“Mouth alcohol” refers to traces of alcohol from mouthwash, medicine, burping, or other sources that throw off a DUI breath test.
In a DUI case, the results of a breath test are often seen as conclusive. If the test says you were drunk, you must have been drunk, right? But the reality isn’t always so clear cut. A number of factors can throw off a breath test, causing someone with only a small amount of alcohol in their system—or none at all—to appear inebriated. One common cause of this is mouth alcohol.
Mouth alcohol refers to any trace amounts of alcohol in your mouth that wrong register as blood alcohol on a breath test. Mouth alcohol can and does send innocent people to jail for DUI, which is why it’s so important to get the advice of an experienced lawyer hen you face a DUI charge. Understanding how the breath test works is key to defending yourself.
Blood Alcohol vs. Mouth Alcohol
A DUI breath test is supposed to measure your blood alcohol concentration (BAC), the amount of alcohol in your bloodstream. To do this, it needs to get a sample of air from deep in your lungs. This air contains a tiny amount of alcohol vapor that is released by the blood as it passes through the lungs to get oxygen. In theory, testing the alcohol vapor in this air gives an accurate reflection of BAC.
But it doesn’t always work that way. To take a breath test, you have to blow a long, deep breath into the testing device. Although the air may start in your lungs, it passes through your throat and mouth on the way out. Any alcohol in the throat or mouth can contaminate it, and is read as a higher BAC by the testing device. This is “mouth alcohol.”

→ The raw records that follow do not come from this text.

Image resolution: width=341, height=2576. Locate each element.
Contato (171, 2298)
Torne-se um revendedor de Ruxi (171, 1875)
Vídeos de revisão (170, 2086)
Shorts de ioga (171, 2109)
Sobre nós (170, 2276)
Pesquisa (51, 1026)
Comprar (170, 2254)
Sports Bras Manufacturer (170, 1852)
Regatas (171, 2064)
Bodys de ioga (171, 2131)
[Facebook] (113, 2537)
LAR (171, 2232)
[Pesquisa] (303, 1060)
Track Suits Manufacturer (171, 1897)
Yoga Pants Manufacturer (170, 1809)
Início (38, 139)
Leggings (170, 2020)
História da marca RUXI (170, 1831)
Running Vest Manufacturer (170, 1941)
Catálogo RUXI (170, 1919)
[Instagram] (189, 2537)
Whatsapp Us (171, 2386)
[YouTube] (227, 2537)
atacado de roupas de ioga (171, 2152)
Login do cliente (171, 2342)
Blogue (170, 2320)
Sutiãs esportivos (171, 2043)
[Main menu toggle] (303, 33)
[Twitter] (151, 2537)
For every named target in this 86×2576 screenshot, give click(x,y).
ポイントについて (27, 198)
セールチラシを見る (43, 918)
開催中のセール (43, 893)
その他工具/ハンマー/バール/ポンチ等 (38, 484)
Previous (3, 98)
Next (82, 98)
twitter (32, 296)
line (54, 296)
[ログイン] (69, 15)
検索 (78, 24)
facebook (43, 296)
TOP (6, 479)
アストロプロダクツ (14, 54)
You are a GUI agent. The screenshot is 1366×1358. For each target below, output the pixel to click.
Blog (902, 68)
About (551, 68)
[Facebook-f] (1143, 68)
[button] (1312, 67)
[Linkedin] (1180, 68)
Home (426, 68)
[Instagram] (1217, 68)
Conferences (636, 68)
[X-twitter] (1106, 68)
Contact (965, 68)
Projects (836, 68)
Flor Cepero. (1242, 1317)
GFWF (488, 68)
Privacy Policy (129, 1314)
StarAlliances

What causes mouth alcohol?
There are many possible sources for mouth alcohol. The most common include:
- If there is alcohol in your stomach and you burp (or vomit), it can cause mouth alcohol. Having alcohol in your stomach isn’t necessarily illegal because it may not have been absorbed into the blood yet, and may not have affected your driving.
- Many mouthwashes and breath sprays are alcohol-based. If you used one shortly before being arrested, you may have mouth alcohol.
- Some medicines contain alcohol, especially cough syrups and natural herbal tinctures. These can also cause mouth alcohol.
What if mouth alcohol is a factor in my DUI case?
Police are supposed to prevent mouth alcohol from affecting your case by carrying out an “observation period” before testing you. This is a 15 minute period where an officer watches to make sure you don’t burp, vomit, or eat or drink anything. But police don’t always carry out the observation period, and 15 minutes may not be enough time to get rid of mouth alcohol in all cases.
The best way to find out if mouth alcohol could be a factor in your case is to speak to a DUI lawyer. Your lawyer can advise you of the best defense for your case. In many cases they can get faulty evidence, like breath tests, thrown out of your case altogether.